7840 Firestone Blvd, Downey, CA 90241
Another birria Estilo TJ, another keto taco. With its fleet of trucks occupying the streets of Whittier, La Puente, and Azusa just to name a few. They bring their signature birria that is both juicy and flavorful to their version of the keto taco. Serving them hot off the plancha using Monterey jack, which develops a thin yet crispy crust on the outside of the taco. Thanks to the gooey inside, each bite gives you just the right amount of cheese pull-thrills. Imagine, if you will, taking the top part of your favorite cheese pizza-griddled to its own perfection. Don’t be afraid to tear into the taco and stuff it with a healthy heaping of their thick ribbon of pickled onions with that added acidity to round out the entire affair.
Valley Blvd & S 5th Ave, 13490 Amar Rd Bassett, Arrow & Larkellen Azusa, 11509 Washington Blvd
Of course, a city that served as the inspiration for Frank Zappa song Memories of El Monte as well as serving as the backdrop of the postmodern novel opus People of Paper is going to be on some next-level shit.

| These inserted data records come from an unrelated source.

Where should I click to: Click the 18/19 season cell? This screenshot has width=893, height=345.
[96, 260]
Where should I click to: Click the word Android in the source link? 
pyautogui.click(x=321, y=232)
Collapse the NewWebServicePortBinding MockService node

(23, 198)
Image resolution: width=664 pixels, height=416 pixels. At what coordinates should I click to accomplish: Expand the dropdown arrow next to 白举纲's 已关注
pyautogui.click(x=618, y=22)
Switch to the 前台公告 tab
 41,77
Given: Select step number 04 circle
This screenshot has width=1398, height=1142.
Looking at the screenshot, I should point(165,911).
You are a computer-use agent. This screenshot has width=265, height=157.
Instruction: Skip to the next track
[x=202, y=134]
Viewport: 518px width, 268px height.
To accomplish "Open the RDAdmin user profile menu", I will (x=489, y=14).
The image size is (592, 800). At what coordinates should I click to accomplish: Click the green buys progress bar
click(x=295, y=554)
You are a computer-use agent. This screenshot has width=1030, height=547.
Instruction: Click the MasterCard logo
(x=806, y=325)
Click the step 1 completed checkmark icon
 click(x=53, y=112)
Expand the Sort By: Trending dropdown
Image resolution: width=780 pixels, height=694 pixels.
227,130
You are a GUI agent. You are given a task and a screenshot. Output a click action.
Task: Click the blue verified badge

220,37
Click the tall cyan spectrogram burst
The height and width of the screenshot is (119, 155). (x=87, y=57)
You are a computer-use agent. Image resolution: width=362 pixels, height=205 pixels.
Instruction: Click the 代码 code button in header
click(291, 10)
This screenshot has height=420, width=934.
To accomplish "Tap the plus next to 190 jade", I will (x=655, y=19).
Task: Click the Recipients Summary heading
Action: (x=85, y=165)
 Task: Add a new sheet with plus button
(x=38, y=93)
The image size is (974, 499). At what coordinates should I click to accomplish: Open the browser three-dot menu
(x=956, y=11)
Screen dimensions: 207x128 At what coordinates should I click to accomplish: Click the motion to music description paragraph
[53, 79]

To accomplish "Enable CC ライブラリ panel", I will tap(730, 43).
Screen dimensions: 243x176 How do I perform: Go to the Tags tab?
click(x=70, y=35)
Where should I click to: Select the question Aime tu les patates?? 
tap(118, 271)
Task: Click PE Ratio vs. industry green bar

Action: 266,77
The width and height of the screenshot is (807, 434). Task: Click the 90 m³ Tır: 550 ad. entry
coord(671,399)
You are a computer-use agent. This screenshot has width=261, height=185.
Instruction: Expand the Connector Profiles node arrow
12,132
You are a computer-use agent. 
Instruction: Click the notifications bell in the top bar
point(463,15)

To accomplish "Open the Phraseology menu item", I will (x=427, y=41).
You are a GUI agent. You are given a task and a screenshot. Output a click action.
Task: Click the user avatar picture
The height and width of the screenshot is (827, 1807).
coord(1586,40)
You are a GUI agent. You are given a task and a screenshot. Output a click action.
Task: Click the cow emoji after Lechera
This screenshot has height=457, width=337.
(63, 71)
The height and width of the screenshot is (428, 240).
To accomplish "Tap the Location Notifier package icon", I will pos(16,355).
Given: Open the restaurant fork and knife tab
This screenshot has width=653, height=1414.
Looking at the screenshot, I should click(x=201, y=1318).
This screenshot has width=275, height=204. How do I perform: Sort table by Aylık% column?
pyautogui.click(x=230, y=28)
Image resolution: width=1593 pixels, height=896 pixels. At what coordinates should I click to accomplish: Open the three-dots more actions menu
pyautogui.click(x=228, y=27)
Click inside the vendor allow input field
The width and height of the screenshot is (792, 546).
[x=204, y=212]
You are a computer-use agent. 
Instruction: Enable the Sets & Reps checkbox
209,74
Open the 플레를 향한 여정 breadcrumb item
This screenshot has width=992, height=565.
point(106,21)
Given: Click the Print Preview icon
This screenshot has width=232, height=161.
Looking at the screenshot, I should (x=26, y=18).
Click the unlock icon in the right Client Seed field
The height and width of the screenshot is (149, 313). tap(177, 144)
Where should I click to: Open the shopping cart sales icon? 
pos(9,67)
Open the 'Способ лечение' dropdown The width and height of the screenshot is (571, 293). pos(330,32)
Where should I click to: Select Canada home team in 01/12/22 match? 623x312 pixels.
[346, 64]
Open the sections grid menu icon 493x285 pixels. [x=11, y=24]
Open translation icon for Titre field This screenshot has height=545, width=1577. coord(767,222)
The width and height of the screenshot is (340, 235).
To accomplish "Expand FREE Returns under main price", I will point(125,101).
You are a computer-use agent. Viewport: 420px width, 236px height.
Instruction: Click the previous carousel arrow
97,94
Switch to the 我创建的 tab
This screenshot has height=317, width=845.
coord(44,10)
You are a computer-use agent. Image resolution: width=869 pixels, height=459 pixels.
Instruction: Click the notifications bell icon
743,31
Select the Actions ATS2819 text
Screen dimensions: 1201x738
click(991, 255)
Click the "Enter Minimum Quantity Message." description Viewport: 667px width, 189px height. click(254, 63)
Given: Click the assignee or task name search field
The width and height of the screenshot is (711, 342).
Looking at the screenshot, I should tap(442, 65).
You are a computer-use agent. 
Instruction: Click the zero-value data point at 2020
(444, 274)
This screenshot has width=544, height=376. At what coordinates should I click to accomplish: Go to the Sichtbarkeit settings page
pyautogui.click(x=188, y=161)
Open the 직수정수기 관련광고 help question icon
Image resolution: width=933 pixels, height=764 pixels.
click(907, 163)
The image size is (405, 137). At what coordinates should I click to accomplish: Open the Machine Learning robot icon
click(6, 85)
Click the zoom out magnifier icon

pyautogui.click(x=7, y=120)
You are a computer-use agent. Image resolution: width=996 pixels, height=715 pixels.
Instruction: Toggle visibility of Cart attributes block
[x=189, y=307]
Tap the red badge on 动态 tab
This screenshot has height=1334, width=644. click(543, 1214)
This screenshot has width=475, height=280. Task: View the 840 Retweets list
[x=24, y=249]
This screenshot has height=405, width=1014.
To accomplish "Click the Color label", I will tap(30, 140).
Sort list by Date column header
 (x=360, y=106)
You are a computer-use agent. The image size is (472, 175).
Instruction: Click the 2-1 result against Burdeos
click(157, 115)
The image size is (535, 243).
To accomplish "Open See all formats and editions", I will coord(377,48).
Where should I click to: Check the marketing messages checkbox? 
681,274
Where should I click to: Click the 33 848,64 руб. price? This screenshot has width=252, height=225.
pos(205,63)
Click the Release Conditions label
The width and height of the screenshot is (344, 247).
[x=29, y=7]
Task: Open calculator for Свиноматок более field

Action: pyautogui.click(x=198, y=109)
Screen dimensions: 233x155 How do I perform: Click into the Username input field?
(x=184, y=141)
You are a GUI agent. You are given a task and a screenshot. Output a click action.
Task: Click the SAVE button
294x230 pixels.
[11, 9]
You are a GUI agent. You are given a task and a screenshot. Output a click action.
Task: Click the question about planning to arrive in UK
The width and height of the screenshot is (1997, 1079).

Featuring the “Oax-queso taco” which is served open face. The bottom is crispy, almost like a pancake, with the top still melty. There’s almost a type of duality that is occurring between the two textures. Even more so when you opt for their chicharrón en salsa verde, with its soft-fatty chunks of pork topped with tangy green salsa. If that’s not enough of sensory overload, try washing it down with one of their CBD infused agua frescas. According to Hadley Tomicki, L.A. Taco’s co-founder and contributor, its CBD may just awaken the dormant THC molecules in your body and send you into a taco-induced euphoria that you will never forget. No wonder El Monte is such a trippy place. I’m not high foo, you are.